◆ Text block:
——————
Don’t plan on snuggling up on the couch with a big dish of ice cream while you read Big Brother by Lionel Shriver. This one might put you off your food for a while!
Pandora is 40 years old and has put on a few pounds recently. She was a professional caterer for years before launching a new business, and she still likes to cook. She is married to Fletcher, a 46-year-old who now (thanks to her success) has the financial freedom to stay home and create high-end wooden furniture (more art than seating.) Pandora enjoys being stepmother to teenagers Tanner and Cody.
Pandora only wishes Fletcher wasn’t so strict about his diet and exercise regimen. Fletcher’s getting healthy midway through their seven-year marriage meant rejecting the fattening foods Pandora used to cook for him. This brings out a rebellious streak in Pandora; after Fletcher repudiated cheese, she brought home half a wheel of Brie, lodging it in the fridge.
——————
◆ Rows:
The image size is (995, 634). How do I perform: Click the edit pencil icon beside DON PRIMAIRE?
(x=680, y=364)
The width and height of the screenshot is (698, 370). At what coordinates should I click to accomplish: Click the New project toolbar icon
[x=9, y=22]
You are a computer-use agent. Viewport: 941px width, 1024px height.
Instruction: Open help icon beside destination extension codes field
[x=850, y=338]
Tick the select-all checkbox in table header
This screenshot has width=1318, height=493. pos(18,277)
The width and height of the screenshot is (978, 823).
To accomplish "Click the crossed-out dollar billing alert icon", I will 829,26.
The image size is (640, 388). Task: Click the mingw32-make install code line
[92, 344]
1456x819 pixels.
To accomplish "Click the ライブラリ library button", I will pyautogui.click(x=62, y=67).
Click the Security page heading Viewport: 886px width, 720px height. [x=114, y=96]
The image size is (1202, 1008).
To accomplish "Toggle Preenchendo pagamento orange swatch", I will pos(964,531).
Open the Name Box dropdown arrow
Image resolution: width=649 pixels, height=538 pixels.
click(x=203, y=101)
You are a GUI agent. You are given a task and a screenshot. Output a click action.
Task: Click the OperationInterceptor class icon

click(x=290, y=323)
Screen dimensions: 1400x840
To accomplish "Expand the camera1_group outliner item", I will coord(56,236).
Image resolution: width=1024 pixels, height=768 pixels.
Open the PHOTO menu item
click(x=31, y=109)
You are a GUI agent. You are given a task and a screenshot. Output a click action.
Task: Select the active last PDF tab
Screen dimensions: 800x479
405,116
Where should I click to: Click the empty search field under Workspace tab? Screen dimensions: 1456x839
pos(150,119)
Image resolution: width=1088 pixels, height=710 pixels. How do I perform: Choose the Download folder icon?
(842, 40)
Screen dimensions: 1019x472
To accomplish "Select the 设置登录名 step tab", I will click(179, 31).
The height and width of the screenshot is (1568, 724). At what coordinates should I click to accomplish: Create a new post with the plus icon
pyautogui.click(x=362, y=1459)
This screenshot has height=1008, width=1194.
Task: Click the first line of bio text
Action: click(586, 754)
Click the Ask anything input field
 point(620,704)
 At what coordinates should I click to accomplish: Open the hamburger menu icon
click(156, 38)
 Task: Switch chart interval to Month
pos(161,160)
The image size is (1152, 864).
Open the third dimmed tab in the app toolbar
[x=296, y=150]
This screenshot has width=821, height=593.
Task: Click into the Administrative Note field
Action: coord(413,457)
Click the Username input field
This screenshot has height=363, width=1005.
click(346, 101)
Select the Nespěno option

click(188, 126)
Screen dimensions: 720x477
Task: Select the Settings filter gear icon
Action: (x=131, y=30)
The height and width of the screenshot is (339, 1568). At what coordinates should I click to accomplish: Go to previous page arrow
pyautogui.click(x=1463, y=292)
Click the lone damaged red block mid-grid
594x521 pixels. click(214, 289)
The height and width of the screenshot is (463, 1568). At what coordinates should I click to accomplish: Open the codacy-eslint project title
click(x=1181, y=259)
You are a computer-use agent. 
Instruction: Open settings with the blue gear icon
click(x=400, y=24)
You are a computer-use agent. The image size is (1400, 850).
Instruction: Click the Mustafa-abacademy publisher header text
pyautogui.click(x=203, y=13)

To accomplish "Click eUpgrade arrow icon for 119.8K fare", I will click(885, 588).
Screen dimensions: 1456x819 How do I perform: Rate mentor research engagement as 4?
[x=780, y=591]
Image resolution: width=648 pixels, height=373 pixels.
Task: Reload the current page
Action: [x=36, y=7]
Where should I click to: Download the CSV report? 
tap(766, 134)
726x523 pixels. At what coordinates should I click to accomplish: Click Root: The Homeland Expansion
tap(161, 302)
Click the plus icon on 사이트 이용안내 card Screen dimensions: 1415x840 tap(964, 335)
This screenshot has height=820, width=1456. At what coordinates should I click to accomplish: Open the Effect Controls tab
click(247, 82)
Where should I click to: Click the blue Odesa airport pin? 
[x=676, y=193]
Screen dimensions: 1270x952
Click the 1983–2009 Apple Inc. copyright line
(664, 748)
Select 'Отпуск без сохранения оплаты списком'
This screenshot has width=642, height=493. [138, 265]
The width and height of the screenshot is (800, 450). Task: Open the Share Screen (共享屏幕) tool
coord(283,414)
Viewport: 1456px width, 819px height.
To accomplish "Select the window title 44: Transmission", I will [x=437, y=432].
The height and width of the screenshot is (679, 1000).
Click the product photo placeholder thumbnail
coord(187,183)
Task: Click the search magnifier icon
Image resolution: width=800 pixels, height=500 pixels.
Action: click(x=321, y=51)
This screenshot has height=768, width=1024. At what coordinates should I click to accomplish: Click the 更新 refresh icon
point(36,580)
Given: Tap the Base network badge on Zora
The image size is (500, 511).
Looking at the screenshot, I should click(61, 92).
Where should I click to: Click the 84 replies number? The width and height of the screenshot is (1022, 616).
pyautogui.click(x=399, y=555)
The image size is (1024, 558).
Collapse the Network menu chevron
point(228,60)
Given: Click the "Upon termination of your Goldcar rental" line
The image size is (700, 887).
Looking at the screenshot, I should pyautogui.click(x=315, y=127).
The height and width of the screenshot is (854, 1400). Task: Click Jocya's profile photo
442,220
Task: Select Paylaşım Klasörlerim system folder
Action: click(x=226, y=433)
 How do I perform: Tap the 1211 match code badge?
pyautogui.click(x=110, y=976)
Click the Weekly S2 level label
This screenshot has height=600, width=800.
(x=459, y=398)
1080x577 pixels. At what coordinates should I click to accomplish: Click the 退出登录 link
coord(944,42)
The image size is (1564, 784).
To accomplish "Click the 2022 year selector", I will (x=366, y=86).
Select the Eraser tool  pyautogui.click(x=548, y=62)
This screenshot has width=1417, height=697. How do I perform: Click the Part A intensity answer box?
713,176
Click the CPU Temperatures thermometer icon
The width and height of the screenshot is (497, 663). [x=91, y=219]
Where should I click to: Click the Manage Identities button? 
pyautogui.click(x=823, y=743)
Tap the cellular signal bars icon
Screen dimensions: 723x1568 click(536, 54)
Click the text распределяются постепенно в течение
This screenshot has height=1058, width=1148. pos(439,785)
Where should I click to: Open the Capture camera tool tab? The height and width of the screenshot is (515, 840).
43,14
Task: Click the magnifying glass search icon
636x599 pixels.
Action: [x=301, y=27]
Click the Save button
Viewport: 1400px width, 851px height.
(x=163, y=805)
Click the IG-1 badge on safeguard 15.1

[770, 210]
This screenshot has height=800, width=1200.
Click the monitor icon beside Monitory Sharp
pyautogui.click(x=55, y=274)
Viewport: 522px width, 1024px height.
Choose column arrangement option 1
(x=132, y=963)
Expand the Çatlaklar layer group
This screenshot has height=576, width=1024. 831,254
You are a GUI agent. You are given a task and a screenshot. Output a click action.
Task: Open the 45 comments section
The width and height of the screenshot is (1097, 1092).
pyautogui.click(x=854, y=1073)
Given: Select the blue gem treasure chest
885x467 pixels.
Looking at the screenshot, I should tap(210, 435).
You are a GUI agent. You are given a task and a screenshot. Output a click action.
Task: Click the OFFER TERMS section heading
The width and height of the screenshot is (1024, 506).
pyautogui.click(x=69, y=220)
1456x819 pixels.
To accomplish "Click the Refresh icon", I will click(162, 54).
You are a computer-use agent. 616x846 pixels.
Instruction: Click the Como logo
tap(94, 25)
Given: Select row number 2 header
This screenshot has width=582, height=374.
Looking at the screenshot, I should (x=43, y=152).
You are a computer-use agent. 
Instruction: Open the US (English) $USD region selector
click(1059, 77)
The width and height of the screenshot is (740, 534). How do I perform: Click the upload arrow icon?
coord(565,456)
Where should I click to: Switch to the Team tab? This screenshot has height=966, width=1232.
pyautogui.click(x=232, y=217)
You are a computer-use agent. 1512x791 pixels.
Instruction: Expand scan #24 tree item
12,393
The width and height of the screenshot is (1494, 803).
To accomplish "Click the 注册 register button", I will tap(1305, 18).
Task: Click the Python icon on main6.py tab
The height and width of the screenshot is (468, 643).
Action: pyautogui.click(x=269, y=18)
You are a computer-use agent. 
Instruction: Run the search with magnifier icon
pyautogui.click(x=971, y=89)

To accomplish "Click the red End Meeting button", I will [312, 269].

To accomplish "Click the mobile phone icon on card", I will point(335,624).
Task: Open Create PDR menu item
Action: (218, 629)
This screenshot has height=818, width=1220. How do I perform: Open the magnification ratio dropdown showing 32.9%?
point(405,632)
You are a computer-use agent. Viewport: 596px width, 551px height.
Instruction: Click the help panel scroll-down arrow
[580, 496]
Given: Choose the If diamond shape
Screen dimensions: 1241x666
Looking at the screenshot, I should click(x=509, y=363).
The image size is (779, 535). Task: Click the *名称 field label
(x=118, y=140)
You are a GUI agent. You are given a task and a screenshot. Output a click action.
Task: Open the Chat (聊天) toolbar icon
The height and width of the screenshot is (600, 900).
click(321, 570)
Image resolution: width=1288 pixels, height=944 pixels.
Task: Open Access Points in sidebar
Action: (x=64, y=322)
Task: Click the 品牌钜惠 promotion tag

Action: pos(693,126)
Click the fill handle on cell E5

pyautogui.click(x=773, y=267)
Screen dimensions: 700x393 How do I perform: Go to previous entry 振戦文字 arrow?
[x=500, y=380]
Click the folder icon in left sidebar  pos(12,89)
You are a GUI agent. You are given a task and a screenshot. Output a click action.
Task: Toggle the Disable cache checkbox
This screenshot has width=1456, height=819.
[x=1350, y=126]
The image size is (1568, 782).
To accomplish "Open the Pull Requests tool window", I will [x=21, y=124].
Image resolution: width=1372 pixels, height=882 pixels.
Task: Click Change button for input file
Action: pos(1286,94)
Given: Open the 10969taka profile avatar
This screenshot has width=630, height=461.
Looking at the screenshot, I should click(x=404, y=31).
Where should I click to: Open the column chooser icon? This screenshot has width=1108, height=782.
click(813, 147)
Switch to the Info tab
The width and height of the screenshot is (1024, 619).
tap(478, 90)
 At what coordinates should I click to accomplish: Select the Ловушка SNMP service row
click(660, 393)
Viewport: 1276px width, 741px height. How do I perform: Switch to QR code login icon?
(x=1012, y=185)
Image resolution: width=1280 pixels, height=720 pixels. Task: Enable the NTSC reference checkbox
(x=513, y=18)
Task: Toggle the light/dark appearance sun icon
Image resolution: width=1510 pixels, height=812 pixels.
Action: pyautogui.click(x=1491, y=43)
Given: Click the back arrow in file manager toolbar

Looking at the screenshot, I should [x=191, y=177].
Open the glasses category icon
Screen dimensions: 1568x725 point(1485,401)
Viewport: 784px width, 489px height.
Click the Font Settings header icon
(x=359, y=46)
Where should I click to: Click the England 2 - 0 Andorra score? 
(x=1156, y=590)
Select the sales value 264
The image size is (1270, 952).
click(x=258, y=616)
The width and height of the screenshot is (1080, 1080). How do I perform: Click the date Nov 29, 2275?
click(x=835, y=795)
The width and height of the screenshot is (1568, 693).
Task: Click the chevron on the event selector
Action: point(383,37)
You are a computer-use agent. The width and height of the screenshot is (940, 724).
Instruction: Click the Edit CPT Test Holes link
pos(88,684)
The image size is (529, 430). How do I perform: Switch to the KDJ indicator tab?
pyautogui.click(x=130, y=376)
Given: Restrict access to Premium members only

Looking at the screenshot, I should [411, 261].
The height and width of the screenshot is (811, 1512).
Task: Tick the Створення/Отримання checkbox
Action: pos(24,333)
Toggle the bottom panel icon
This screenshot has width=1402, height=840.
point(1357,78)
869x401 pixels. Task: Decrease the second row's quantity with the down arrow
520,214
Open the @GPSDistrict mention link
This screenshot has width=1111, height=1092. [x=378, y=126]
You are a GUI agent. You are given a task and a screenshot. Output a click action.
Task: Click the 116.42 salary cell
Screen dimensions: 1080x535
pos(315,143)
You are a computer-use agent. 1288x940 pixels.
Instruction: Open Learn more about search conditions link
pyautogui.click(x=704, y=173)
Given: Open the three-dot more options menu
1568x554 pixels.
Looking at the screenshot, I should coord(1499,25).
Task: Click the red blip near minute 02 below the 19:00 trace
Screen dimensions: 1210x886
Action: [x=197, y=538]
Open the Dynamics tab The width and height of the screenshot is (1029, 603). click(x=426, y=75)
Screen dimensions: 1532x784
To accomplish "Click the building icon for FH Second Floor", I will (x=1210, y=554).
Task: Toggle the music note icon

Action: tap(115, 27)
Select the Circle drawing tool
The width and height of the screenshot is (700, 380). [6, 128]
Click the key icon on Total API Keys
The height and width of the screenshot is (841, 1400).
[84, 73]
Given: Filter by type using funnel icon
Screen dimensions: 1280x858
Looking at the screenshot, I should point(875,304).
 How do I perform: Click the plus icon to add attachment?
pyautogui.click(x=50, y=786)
——————
◆ Things to do:
1: Write out the passage of the book review above from "Don’t plan on" to "Tanner and Cody.".
2: In the book review above, what did Pandora bring home after Fletcher repudiated cheese?

◆ Full answers:
1:
Don’t plan on snuggling up on the couch with a big dish of ice cream while you read Big Brother by Lionel Shriver. This one might put you off your food for a while!
Pandora is 40 years old and has put on a few pounds recently. She was a professional caterer for years before launching a new business, and she still likes to cook. She is married to Fletcher, a 46-year-old who now (thanks to her success) has the financial freedom to stay home and create high-end wooden furniture (more art than seating.) Pandora enjoys being stepmother to teenagers Tanner and Cody.

2: She brought home half a wheel of Brie.